> [Required work] Rewrite the data below with "Billable toggle" changed to "Billable switch", keeping everything else the same.

> [Record extracts]

▼

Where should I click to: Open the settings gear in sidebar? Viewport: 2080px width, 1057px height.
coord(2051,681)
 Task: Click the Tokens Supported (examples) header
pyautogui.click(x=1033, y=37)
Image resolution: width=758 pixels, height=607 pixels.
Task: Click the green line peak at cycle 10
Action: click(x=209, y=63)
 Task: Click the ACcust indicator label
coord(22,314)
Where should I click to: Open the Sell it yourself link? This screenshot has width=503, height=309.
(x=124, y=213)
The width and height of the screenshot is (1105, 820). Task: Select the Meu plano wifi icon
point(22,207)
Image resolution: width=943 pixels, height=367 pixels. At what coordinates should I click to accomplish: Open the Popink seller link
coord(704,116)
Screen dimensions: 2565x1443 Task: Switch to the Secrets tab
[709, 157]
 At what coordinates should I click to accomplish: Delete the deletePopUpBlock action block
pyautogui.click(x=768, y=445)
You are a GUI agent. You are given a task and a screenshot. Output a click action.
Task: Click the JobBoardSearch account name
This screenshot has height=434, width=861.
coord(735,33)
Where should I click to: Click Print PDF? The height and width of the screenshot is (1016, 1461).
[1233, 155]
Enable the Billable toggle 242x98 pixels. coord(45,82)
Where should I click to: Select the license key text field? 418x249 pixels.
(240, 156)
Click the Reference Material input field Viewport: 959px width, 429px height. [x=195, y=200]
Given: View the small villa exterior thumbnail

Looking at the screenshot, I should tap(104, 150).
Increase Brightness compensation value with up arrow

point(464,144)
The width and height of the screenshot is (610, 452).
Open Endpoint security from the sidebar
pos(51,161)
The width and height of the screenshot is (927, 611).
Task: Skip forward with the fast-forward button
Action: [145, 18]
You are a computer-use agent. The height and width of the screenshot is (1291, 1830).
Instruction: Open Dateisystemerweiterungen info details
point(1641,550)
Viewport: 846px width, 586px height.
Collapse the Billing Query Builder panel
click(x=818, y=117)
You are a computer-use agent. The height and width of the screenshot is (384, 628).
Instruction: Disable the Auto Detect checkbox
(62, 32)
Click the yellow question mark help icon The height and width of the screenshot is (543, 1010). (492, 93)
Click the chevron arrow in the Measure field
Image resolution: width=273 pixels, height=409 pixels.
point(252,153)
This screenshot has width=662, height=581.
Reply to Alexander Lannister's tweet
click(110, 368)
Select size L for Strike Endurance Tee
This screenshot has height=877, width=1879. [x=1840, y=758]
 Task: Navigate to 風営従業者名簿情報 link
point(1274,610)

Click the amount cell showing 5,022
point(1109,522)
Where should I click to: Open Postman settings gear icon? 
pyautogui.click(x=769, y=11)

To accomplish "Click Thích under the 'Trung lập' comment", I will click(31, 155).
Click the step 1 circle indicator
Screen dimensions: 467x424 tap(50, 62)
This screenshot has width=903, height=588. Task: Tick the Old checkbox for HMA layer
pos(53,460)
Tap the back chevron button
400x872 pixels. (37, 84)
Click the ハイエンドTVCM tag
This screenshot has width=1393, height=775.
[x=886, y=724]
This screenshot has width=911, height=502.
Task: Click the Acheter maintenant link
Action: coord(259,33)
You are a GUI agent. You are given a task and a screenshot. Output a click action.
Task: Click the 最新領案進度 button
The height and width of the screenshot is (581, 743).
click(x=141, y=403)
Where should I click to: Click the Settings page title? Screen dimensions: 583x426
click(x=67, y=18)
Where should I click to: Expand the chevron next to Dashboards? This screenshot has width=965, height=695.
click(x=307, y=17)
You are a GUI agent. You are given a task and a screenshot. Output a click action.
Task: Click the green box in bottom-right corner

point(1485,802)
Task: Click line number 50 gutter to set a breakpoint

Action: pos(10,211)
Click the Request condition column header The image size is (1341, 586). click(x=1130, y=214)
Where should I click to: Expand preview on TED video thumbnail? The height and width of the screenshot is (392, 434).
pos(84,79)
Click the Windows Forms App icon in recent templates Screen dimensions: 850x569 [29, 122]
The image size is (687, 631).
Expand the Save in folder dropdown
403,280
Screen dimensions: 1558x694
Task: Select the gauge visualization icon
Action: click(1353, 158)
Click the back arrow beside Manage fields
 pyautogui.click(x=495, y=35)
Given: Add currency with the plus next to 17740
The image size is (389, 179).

▲

> [Result]
Where should I click to: Open the settings gear in sidebar? Viewport: 2080px width, 1057px height.
coord(2051,681)
 Task: Click the Tokens Supported (examples) header
pyautogui.click(x=1033, y=37)
Image resolution: width=758 pixels, height=607 pixels.
Task: Click the green line peak at cycle 10
Action: click(x=209, y=63)
 Task: Click the ACcust indicator label
coord(22,314)
Where should I click to: Open the Sell it yourself link? This screenshot has width=503, height=309.
(x=124, y=213)
The width and height of the screenshot is (1105, 820). Task: Select the Meu plano wifi icon
point(22,207)
Image resolution: width=943 pixels, height=367 pixels. At what coordinates should I click to accomplish: Open the Popink seller link
coord(704,116)
Screen dimensions: 2565x1443 Task: Switch to the Secrets tab
[709, 157]
 At what coordinates should I click to accomplish: Delete the deletePopUpBlock action block
pyautogui.click(x=768, y=445)
You are a GUI agent. You are given a task and a screenshot. Output a click action.
Task: Click the JobBoardSearch account name
This screenshot has height=434, width=861.
coord(735,33)
Where should I click to: Click Print PDF? The height and width of the screenshot is (1016, 1461).
[1233, 155]
Enable the Billable switch 242x98 pixels. coord(45,82)
Where should I click to: Select the license key text field? 418x249 pixels.
(240, 156)
Click the Reference Material input field Viewport: 959px width, 429px height. [x=195, y=200]
Given: View the small villa exterior thumbnail

Looking at the screenshot, I should tap(104, 150).
Increase Brightness compensation value with up arrow

point(464,144)
The width and height of the screenshot is (610, 452).
Open Endpoint security from the sidebar
pos(51,161)
The width and height of the screenshot is (927, 611).
Task: Skip forward with the fast-forward button
Action: [145, 18]
You are a computer-use agent. The height and width of the screenshot is (1291, 1830).
Instruction: Open Dateisystemerweiterungen info details
point(1641,550)
Viewport: 846px width, 586px height.
Collapse the Billing Query Builder panel
click(x=818, y=117)
You are a computer-use agent. The height and width of the screenshot is (384, 628).
Instruction: Disable the Auto Detect checkbox
(62, 32)
Click the yellow question mark help icon The height and width of the screenshot is (543, 1010). (492, 93)
Click the chevron arrow in the Measure field
Image resolution: width=273 pixels, height=409 pixels.
point(252,153)
This screenshot has width=662, height=581.
Reply to Alexander Lannister's tweet
click(110, 368)
Select size L for Strike Endurance Tee
This screenshot has height=877, width=1879. [x=1840, y=758]
 Task: Navigate to 風営従業者名簿情報 link
point(1274,610)

Click the amount cell showing 5,022
point(1109,522)
Where should I click to: Open Postman settings gear icon? 
pyautogui.click(x=769, y=11)

To accomplish "Click Thích under the 'Trung lập' comment", I will click(31, 155).
Click the step 1 circle indicator
Screen dimensions: 467x424 tap(50, 62)
This screenshot has width=903, height=588. Task: Tick the Old checkbox for HMA layer
pos(53,460)
Tap the back chevron button
400x872 pixels. (37, 84)
Click the ハイエンドTVCM tag
This screenshot has width=1393, height=775.
[x=886, y=724]
This screenshot has width=911, height=502.
Task: Click the Acheter maintenant link
Action: coord(259,33)
You are a GUI agent. You are given a task and a screenshot. Output a click action.
Task: Click the 最新領案進度 button
The height and width of the screenshot is (581, 743).
click(x=141, y=403)
Where should I click to: Click the Settings page title? Screen dimensions: 583x426
click(x=67, y=18)
Where should I click to: Expand the chevron next to Dashboards? This screenshot has width=965, height=695.
click(x=307, y=17)
You are a GUI agent. You are given a task and a screenshot. Output a click action.
Task: Click the green box in bottom-right corner

point(1485,802)
Task: Click line number 50 gutter to set a breakpoint

Action: pos(10,211)
Click the Request condition column header The image size is (1341, 586). click(x=1130, y=214)
Where should I click to: Expand preview on TED video thumbnail? The height and width of the screenshot is (392, 434).
pos(84,79)
Click the Windows Forms App icon in recent templates Screen dimensions: 850x569 [29, 122]
The image size is (687, 631).
Expand the Save in folder dropdown
403,280
Screen dimensions: 1558x694
Task: Select the gauge visualization icon
Action: click(1353, 158)
Click the back arrow beside Manage fields
 pyautogui.click(x=495, y=35)
Given: Add currency with the plus next to 17740
The image size is (389, 179).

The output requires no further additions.